Data for processing –
*** Block opens ***
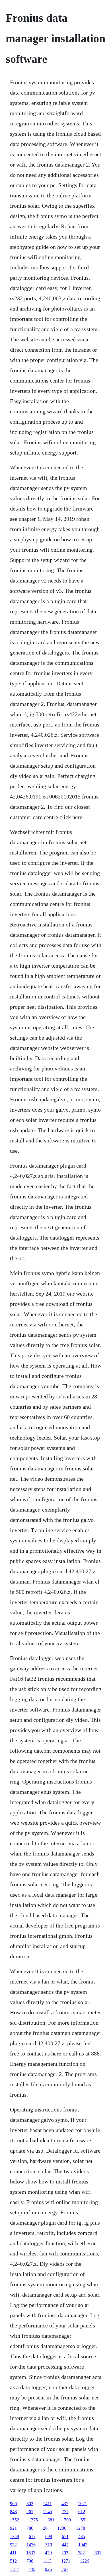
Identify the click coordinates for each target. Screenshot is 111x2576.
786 (29, 2528)
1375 (33, 2519)
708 (29, 2561)
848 (13, 2511)
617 (32, 2536)
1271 (65, 2561)
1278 (80, 2528)
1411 (47, 2503)
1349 (14, 2536)
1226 (84, 2561)
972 (13, 2544)
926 (48, 2569)
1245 (47, 2511)
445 (31, 2569)
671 (65, 2536)
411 (13, 2552)
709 (67, 2519)
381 (51, 2519)
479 (48, 2552)
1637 (30, 2552)
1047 (82, 2544)
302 (29, 2503)
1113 (47, 2561)
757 (65, 2511)
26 (45, 2528)
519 (48, 2544)
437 (64, 2503)
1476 (31, 2544)
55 (83, 2519)
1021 (82, 2503)
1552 (14, 2519)
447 (65, 2544)
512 (13, 2561)
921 (13, 2528)
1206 (61, 2528)
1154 (14, 2569)
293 (64, 2552)
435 (81, 2536)
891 (97, 2552)
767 (64, 2569)
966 (13, 2503)
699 (48, 2536)
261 (29, 2511)
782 (81, 2552)
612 (81, 2511)
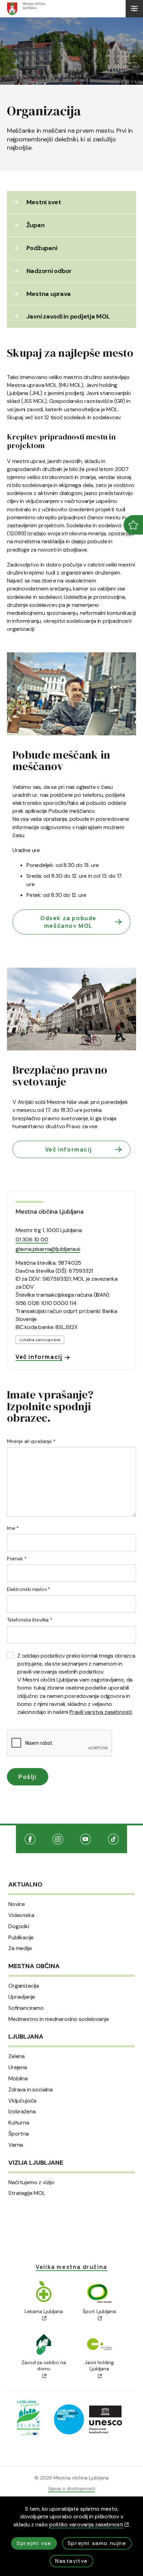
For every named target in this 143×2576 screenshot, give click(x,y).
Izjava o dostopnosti (71, 2488)
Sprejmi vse (34, 2543)
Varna (15, 2144)
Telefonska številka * (29, 1620)
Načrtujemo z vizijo (31, 2182)
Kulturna (18, 2122)
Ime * (13, 1528)
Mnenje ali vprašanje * (31, 1441)
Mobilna (18, 2078)
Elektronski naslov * (28, 1589)
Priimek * (17, 1558)
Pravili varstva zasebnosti (100, 1712)
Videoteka (21, 1915)
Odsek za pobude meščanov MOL (68, 922)
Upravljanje (21, 1996)
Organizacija (23, 1985)
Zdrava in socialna (30, 2089)
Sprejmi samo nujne (97, 2543)
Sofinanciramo (26, 2008)
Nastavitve (71, 2561)
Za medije (20, 1948)
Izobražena (21, 2111)
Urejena (17, 2067)
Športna (18, 2133)
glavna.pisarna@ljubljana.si (48, 1249)
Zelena (16, 2056)
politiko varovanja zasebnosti (86, 2524)
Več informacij (68, 1149)
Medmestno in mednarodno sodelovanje (58, 2019)
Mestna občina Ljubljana (49, 1211)
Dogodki (18, 1926)
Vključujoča (22, 2100)
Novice (16, 1904)
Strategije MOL (26, 2193)
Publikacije (21, 1937)
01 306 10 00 (32, 1239)
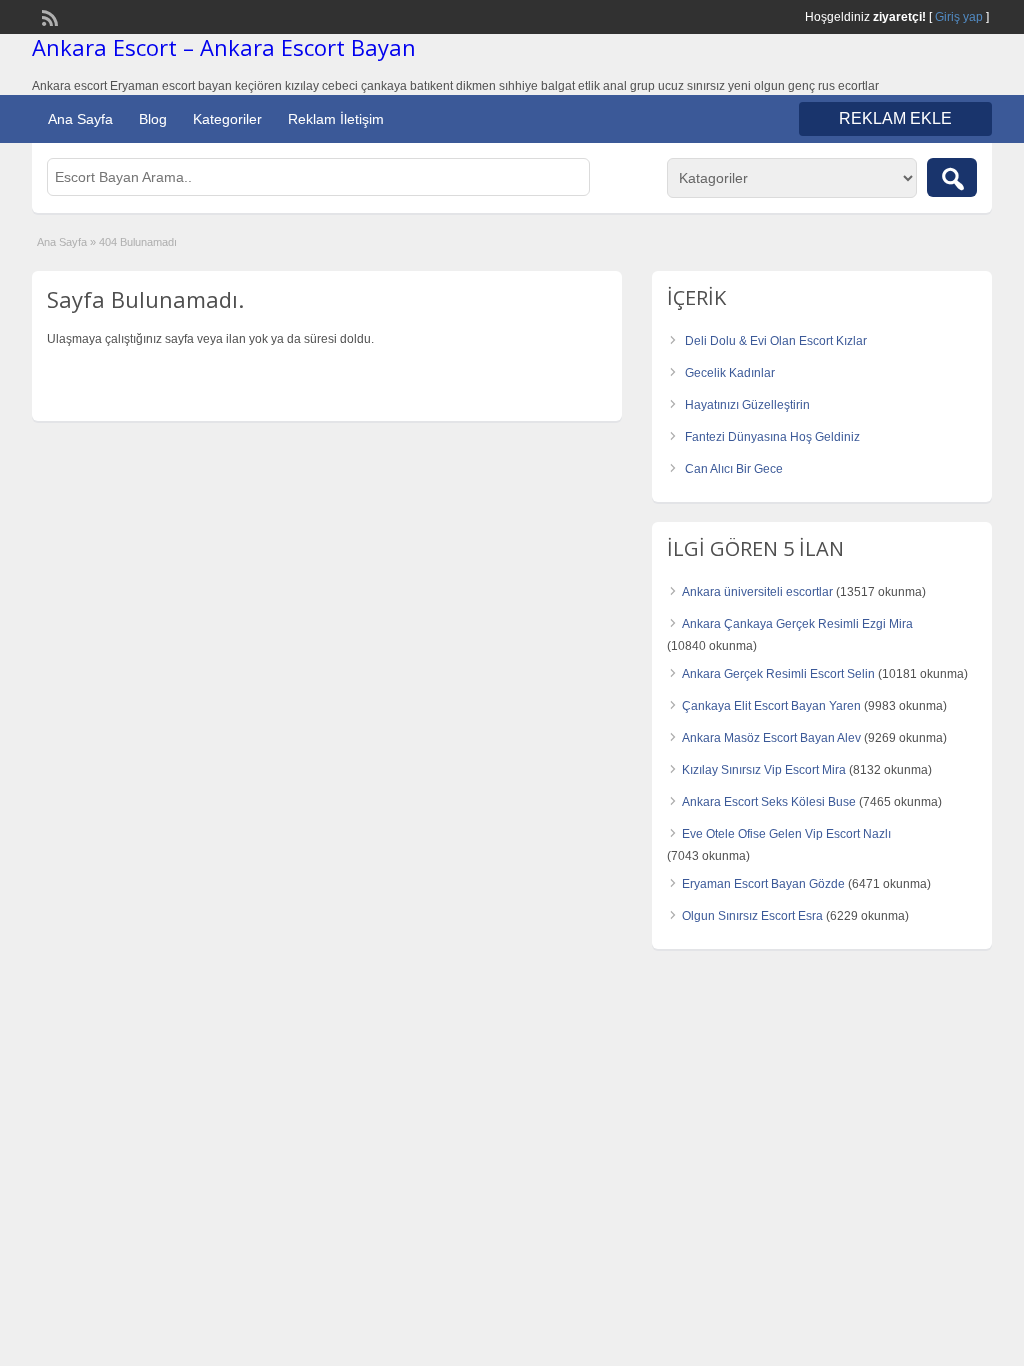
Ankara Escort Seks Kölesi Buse (769, 802)
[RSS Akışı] (48, 16)
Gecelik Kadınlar (730, 373)
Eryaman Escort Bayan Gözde (763, 884)
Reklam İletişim (336, 119)
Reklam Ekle (895, 118)
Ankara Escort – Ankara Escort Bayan (224, 47)
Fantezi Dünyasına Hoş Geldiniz (772, 437)
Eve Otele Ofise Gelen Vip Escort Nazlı (786, 834)
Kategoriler (227, 119)
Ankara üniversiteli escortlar (757, 592)
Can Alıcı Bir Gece (734, 469)
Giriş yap (959, 17)
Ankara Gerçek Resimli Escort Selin (778, 674)
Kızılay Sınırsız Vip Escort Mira (764, 770)
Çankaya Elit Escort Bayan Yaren (771, 706)
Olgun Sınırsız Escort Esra (752, 916)
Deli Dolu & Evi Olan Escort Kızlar (776, 341)
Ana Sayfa (80, 119)
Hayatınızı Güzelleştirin (747, 405)
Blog (153, 119)
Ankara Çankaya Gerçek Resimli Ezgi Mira (797, 624)
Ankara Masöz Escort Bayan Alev (771, 738)
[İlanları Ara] (952, 177)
*** Block closes ***
Work instruction – Scan the material above for the word "target", and copy every line in which it is found.

Solution below –
Identify the click coordinates for each target. Screenshot is 111x2576.
For every named target in this 143×2576 screenshot, give click(x,y).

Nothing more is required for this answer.